I understand that all investments involve risk, and that some are riskier than others, and that much of the worlds wealth is traded in digital form. But why would anyone invest significant money into a notation on an electronic ledger that can disappear if you lose the password to your bitcoin wallet (or if someone else finds it and uses it), or can disappear if your trusted bitcoin bank or exchange suffers a glitch.  How likely is such a glitch? Very likely if the entire enterprise is operated out of a computer file that only one person can access with no contingency plan should that one person be hit by a bus.

Without getting into predictions or evaluations of bitcoin as a currency or investment, what can we learn from Mr. Cotten’s story?

First, we all should create a digital estate plan and keep it updated. As stated above, much of the world’s wealth is held digitally – our retirement accounts, our insurance policies and annuities, brokerage and bank accounts. I am not claiming your heirs will lose their wealth if they can’t access it online, but they might not learn about some digital accounts, and they may need to access these funds relatively quickly after your death. It is much better to keep a list of electronic assets and accounts, and leave a set of the passwords with your estate lawyer, bank or other professional representative, not to be opened except upon your passing, and then instructions on who should receive the password list.

Would this leave you vulnerable to the person holding the list? Yes, somewhat. But the if you pay regular attention to your primary investment and bank accounts, you should be able to stay on top of this.  There are also alternative by leaving instructions with your banks and brokers so that no single person has keys to all of the lock boxes.
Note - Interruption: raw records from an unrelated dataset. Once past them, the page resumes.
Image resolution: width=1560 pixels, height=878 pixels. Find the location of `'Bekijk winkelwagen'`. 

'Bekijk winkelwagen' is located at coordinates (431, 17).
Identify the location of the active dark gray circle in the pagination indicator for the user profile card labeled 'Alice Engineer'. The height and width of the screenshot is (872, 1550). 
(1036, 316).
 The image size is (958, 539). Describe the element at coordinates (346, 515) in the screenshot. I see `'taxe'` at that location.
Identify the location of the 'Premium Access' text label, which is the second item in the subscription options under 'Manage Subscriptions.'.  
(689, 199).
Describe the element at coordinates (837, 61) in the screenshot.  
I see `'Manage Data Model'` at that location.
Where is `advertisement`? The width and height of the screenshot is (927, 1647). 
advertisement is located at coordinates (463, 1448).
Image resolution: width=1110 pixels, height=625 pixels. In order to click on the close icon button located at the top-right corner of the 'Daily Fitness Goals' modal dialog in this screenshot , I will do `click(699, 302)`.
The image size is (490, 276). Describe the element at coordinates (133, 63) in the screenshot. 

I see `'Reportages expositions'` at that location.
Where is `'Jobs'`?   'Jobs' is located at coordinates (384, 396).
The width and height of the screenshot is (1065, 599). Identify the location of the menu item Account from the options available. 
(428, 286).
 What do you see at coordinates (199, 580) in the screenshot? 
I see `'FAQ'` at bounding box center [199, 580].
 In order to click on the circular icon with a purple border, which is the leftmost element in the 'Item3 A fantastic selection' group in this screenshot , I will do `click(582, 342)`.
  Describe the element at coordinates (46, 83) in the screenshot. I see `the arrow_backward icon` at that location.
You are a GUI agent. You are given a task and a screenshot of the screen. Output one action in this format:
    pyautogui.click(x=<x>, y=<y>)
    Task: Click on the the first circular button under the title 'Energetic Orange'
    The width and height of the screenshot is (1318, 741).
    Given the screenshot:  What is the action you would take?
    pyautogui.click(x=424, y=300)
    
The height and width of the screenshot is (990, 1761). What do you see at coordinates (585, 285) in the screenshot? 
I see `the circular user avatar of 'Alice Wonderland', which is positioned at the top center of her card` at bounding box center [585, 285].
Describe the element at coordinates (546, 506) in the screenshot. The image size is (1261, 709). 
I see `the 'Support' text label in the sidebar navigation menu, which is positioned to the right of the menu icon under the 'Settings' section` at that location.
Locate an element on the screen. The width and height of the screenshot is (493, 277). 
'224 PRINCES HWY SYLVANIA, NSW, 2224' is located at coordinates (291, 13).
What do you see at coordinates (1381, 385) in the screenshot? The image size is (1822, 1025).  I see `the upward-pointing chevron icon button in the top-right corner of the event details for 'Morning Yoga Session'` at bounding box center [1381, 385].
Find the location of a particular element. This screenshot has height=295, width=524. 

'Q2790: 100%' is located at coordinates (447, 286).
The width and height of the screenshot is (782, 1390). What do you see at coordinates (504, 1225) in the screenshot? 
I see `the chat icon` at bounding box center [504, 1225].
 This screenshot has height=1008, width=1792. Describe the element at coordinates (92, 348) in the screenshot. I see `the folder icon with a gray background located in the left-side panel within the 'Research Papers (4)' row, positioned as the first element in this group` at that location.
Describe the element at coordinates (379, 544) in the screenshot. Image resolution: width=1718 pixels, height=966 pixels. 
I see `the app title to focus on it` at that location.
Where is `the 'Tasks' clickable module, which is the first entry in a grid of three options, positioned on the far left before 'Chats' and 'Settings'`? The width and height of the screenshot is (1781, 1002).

Plan for digital management upon your demise.

Second, trust, but verify. If your business is putting tens of millions of dollars of your family jewels with a third party for use or for safe keeping, send a good cybersecurity expert to check out the third party’s security and probably its contingency plan as well. There is no substitute for a site visit to look the relevant parties in the eye and to see a demonstration of how data security is organized. This can also be an important role for your trusted third party, like an auditor or well-vetted security firm. Give the third party instructions to review the vendor’s set up and tell you all the significant administrative, operational and cyber risks she can find.

Clearly, most individuals and small businesses cannot hire and send a trusted expert to check the technology set up, but they also do not generally have as much at stake.  But they can perform serious diligence and research on the vendor holding their assets, and even research and/or interview some of the key people running that vendor’s business. If the vendor is asking for big time trust, don’t simply take his word.

Third, hedge and insure. If the assets or data are valuable enough, maybe your company is better off enlisting two competing vendors to manage them, rather than just one.  Maybe it is better to run a series of tests to determine how trustworthy and easy to work with the vendor can be before you provide the big prize.  You can make the vendor earn it. Insurance companies and re-insurance companies can cover some or all of your potential losses, it is all a matter of how costly that protection will be. Dozens of risk management strategies can be brought into the picture if you are flexible and creative.

Your body and mind may not be a deed to control half of France or a key to unlock hundreds of millions of dollars, but they are likely important to accessing significant assets and accounts, so plan for unexpected problems. And your company may not leave its assets in an account dependent on a 30-year-old’s health and honesty, but you can minimize the risks you need to face. It just takes planning.